Имре Давиду не понравилось предложение Чухаи.

— Нет, Балинт, это не годится. Мы и так уже развели на фабрике семейственность. Я не хочу давать людям лишний повод для разговоров.

— Это демагогия, сынок, — сказал Чухаи. — Ханжество чистейшей воды. У нас есть и права и обязанности поддерживать своих людей и выдвигать их, если они того заслуживают. Это впрямую смыкается с проблемой удержания власти. Мы не должны уступить ни одной позиции обывателям. Они и так уже заняли слишком много территории. Эти люди, сынок, проявляют лояльность по отношению к нам, но они не пойдут в огонь и в воду за идеалы социализма. Они не способны на жертвы, не имеют твердых жизненных принципов, и нет у меня к ним доверия. Это потенциальные изменники. Нам нужны люди, преданные до мозга костей, которые в любых испытаниях останутся рядом с нами, потому что они сделали свой выбор раз и навсегда.

Имре выслушал Чухаи без энтузиазма. Более того, он не смог удержаться от решительной отповеди.

— Балинт, — сказал он, — в теории у тебя все получается прекрасно. Но есть тут одна существенная загвоздка. Кто может заглянуть человеку в душу и безошибочно определить его сущность? И что это за люди, преданные до мозга костей? Чем они доказывают свою преданность? Словами? Клятвами в вечной верности?

— Делом, Имре, — ответил Чухаи. — Исключительно делом.

У Имре разболелась голова.

— Не хочу я разводить теоретические дискуссии, — произнес он. — Скажу только одно: предатели всегда были и будут. Они, кстати, всегда делом доказывают свою верность — вплоть до самого момента предательства.
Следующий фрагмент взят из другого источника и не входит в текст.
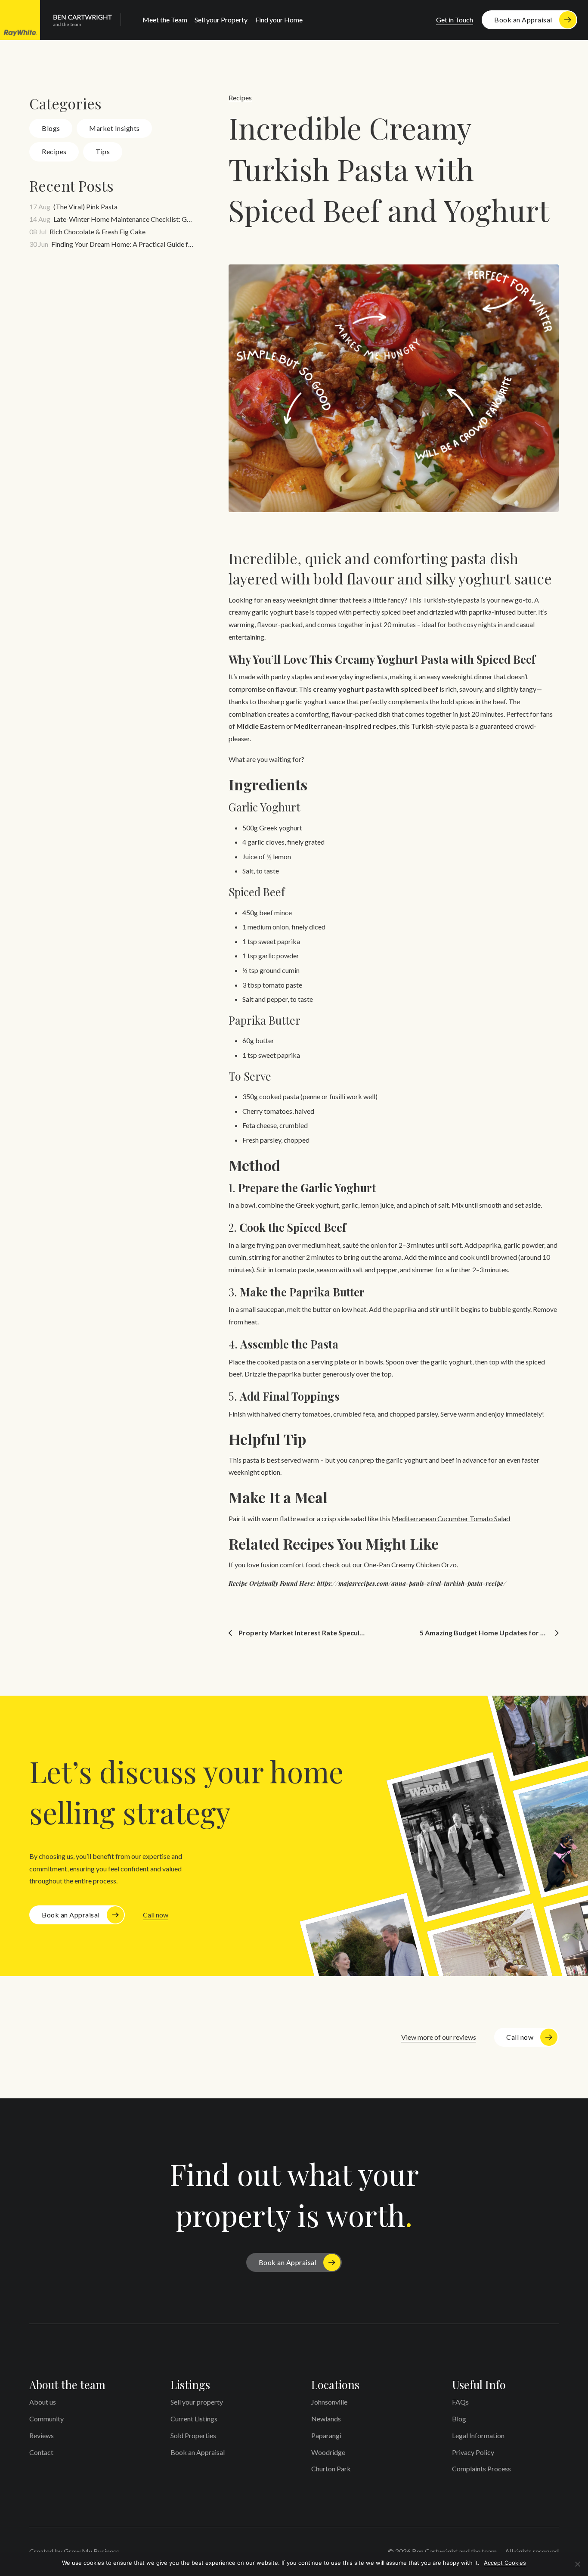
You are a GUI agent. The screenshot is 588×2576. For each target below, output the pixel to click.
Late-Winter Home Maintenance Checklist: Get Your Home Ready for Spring (124, 219)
Это я к тому, что надо доверять людям и не наклеивать на них ярлыки: этот, мол, потенциальный предатель, а тот — такой образец верности, что хоть живьем ставь его на пьедестал. В итоге может оказаться, что все совсем наоборот. Ну а что касается должности главного инженера, можешь поговорить о своем племяннике с Капларом. В конце концов, он генеральный директор. Любые назначения зависят от него. — И Имре вышел из кабинета, провожаемый разочарованным взглядом Чухаи.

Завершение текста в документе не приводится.